Corneal Keloid Caused By Posterior Polymorphous Corneal Dystrophy: First Case Report

Corneal keloid is a rare, benign, fibrovascular lesion that can develop after trauma, ocular surgery, inflammation or spontaneously. Congenital keloids occur due to abnormal neural crest development with anterior segment dysgenesis and immature collagen deposition. The commonest cause of acquired keloids is penetrating corneal trauma with iris incarceration. Although some corneal diseases have been associated with keloids such as epithelial recurrent erosion dystrophy (ERED), no studies have been published on a possible correlation between posterior polymorphous corneal dystrophy (PPCD) and keloid development. In this paper, we describe for the first time a case with this correlation that was treated at Liverpool University Hospitals (UK).

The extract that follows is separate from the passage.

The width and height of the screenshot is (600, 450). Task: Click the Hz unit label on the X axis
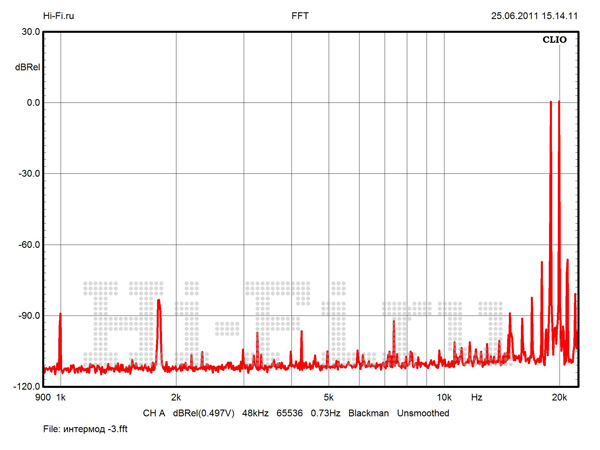click(x=476, y=398)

A 37-year-old Caucasian male presented in 2019 complaining of bilateral visual deterioration more severe in the left eye. He was diagnosed at the age of 17 with nonspecific bilateral corneal dystrophy during a routine eye examination.

At presentation his best corrected visual acuity (BCVA) was 0.60 logMAR in the right eye (RE) and 1.0 LogMAR in the left eye (LE). Slit lamp examination revealed bilateral PPCD with a left eye decompensated cornea. He was lost to follow-up during COVID-19 pandemic.

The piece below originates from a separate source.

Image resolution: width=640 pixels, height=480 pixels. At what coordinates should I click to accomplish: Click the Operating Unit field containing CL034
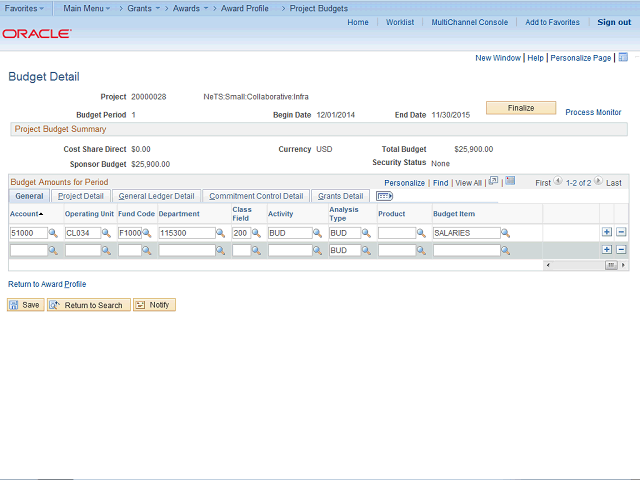82,233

The patient was re-referred to our institution in 2022 complaining of LE visual deterioration and enlarging white mass. LE BCVA was hand motion. Slit lamp examination revealed a white, non-tender, smooth mass affecting his left cornea. The lesion had distinct margins. Anterior segment OCT (AS-OCT) demonstrated an intact epithelium with an underlying corneal mass separated from the stroma by a distinct plane. Total corneal thickness was 1950µm, with the keloidal lesion measuring 1330µm.

Superficial keratectomy with excisional biopsy were performed. Histological assessment confirmed dense collagenous keloidal-type scarring, absent Bowman layer, and oedematous epithelium confirming the keloidal nature of the lesion. Postoperative course was unremarkable, and the patient was satisfied with the aesthetical result. But the BCVA didn’t improve because of severe corneal decompensation due to the advanced PPCD. Slit lamp examination showed a decompensated left cornea with superior and inferior corneal neovascularization. The AS-OCT showed a smooth corneal profile without any signs of keloid recurrence. Corneal thickness improved from 1950µm preoperatively to 890µm postoperatively. Patient is scheduled for left corneal fine needle diathermy and perforating keratoplasty.

To our knowledge, this is the first case reported of a patient with PPCD developing corneal keloid.

PPCD can be associated with corneal keloid growth, especially in cases of severe corneal decompensation. This finding reinforces the concept that corneal inflammation and oedema can trigger an abnormal deposition of collagen fibres in the cornea and the development of a keloidal mass. Clinicians should be aware that, as demonstrated in our patient, severe PPCD might require keratoplasty to re-establish the corneal transparency. A simple keloid excision might be insufficient for visual rehabilitation. AS-OCT represents a useful clinical and surgical tool, but histopathological assessment is required to confirm the diagnosis.